__What you have to do__
Give back exactly the lines running from the line with "Task: Open the Open Sans font dropdown" to the end of the entries, and only those lines.

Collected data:
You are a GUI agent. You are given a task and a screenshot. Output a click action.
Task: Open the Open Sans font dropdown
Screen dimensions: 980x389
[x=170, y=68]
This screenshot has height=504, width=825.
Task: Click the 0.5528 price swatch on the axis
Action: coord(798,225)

__Written answer__
Task: Open the Open Sans font dropdown
Screen dimensions: 980x389
[x=170, y=68]
This screenshot has height=504, width=825.
Task: Click the 0.5528 price swatch on the axis
Action: coord(798,225)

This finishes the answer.